Aveva barba lunga e bianca, così come i capelli, che cadevano sul petto con due bande.



I raggi delle quattro stelle sante illuminavano il suo volto, al punto che pareva il sole gli fosse davanti.  

 

L’agens si incanta a guardare le luminose costellazioni dell’emisfero australe. In particolare il suo sguardo si posa su  Venere, pianeta il cui significato allegorico riporta necessariamente il lettore al tema dell’amore. Il chiarore da esso emanato sembra abbracciare l’intero cielo orientale, descrivendo una cornice la cui aria di rinascita si sposa perfettamente con l’ingresso dell’agens nel Purgatorio. Una primavera, la prima stagione, come indica il suo stesso nome, che simboleggia un nuovo inizio, una rinascita, nonché l’attesa di qualcosa di bello, che arriverà dopo, con l'estate e la maturazione delle messi e degli alberi da frutto.

Dante si sofferma poi sulle costellazioni del firmamento, quella dei Pesci e quella dell’Orsa Maggiore, per poi passare a parlare delle quattro stelle della croce del sud, stelle che nessuno, fatta eccezione per Adamo ed Eva, aveva avuto l’onore di scrutare. Uno spettacolo che avviene nel cielo, sopra la testa di tutti, eppure nella storia dell’umanità è stato riservato solo a lui e alla prima gente 

Questi astri allegoricamente rimandano alle quattro virtù cardinali che le anime devono possedere per riuscire ad arrivare in paradiso: fortitudo, iustitia, prudentia, temperantia (fortezza, giustizia, prudenza e temperanza) e che Dante cita, forse, come memento per non perdere di vista le qualità che è imprescindibile coltivare per poter accedere, unendole alle teologali, al paradiso.  
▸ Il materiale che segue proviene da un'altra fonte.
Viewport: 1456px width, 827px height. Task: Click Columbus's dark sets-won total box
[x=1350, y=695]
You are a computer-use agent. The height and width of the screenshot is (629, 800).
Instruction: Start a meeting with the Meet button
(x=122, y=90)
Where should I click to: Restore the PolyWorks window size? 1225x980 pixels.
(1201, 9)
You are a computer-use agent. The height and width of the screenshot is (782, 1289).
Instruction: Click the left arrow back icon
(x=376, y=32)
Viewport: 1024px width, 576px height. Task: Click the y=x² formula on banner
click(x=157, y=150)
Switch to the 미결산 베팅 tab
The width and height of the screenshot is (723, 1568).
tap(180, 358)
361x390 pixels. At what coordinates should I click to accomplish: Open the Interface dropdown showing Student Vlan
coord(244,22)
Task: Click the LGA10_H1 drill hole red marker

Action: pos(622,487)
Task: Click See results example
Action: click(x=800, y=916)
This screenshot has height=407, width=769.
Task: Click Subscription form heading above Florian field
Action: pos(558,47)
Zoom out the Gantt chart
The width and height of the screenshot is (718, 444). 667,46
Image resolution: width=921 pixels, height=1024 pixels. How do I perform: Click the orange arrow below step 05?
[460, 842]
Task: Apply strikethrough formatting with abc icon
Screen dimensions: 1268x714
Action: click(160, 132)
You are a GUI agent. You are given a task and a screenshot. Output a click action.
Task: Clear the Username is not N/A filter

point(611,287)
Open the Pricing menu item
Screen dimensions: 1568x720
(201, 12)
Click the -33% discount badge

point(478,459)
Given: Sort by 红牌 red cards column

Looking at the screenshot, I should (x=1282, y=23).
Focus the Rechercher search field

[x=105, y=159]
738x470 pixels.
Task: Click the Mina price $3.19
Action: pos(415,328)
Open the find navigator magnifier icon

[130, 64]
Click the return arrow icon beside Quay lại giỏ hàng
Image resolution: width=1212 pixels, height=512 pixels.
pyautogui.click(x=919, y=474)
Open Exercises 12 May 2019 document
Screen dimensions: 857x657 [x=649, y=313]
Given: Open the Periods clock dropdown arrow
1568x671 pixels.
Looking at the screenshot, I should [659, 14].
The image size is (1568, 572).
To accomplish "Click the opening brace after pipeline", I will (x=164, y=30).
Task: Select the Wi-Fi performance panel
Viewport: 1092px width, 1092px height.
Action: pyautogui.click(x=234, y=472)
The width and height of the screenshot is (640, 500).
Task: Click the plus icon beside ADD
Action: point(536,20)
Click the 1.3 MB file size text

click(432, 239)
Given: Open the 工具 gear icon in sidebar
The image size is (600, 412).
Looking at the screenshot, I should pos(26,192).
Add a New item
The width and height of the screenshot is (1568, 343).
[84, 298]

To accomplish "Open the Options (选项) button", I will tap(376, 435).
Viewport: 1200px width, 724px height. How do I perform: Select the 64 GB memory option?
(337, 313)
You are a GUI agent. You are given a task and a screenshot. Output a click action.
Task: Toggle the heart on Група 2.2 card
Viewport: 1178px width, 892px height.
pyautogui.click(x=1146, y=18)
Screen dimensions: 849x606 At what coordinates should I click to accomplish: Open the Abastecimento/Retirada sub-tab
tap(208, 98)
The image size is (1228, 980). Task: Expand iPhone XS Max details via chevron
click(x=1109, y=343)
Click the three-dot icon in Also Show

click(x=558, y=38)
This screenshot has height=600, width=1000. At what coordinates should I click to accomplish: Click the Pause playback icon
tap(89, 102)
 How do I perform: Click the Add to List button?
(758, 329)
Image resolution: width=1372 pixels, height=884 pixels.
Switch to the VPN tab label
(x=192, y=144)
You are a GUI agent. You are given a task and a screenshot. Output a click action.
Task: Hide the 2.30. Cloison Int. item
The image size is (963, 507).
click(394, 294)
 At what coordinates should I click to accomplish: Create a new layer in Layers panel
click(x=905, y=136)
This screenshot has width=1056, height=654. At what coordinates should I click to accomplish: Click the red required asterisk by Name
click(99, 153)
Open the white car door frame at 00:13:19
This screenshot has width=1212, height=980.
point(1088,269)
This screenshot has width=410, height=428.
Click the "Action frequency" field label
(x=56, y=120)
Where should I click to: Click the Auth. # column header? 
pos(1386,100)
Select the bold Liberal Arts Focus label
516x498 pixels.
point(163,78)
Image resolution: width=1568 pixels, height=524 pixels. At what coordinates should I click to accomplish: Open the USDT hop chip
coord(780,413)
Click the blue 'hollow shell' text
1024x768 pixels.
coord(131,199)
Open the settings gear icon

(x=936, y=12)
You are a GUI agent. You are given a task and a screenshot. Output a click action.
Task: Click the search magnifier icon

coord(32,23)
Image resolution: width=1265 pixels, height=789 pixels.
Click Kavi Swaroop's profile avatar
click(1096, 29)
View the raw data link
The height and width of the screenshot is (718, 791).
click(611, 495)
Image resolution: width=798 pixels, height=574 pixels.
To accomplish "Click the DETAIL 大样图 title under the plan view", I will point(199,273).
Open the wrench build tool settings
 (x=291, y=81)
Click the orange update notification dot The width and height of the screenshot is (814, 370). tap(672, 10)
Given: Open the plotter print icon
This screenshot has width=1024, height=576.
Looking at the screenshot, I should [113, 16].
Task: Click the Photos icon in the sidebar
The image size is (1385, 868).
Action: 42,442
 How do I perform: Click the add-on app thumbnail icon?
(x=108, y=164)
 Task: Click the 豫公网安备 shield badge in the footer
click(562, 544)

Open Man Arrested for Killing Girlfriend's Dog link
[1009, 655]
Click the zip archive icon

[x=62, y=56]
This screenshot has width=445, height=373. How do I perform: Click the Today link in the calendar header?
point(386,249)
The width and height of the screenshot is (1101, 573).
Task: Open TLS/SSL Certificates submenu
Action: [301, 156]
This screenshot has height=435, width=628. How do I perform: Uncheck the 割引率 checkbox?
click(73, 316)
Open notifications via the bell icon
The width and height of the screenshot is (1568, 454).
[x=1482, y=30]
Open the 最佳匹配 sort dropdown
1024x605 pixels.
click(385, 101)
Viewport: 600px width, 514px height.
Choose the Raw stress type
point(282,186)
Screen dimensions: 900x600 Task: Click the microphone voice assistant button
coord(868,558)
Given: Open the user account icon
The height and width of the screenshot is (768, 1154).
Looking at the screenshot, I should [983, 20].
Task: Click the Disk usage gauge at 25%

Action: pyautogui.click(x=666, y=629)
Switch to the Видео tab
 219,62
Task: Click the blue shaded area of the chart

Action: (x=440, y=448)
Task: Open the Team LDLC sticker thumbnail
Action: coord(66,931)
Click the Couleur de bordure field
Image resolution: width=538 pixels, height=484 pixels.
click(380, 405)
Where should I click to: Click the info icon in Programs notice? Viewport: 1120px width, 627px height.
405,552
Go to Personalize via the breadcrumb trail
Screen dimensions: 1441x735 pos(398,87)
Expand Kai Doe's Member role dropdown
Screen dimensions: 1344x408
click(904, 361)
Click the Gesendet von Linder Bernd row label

Successivamente a questa contestualizzazione temporale, Dante si sofferma sulla figura di un veglio solo apparso lì vicino, che è barbuto e ha il volto incorniciato e illuminato dalle stelle. SI tratta di Catone l’Uticense, descritto come un uomo anziano degno di riguardo. I termini utilizzati per descriverlo sembrano voler richiamare, ma per antitesi, la figura di  Caronte. Infatti il traghettatore infernale viene dipinto come un demone analogamente anziano ma dai tratti brutali, mentre Catone, fin dall'aspetto, oltre che dal tenore del discorso tenuto ai due pellegrini, è nobilitato.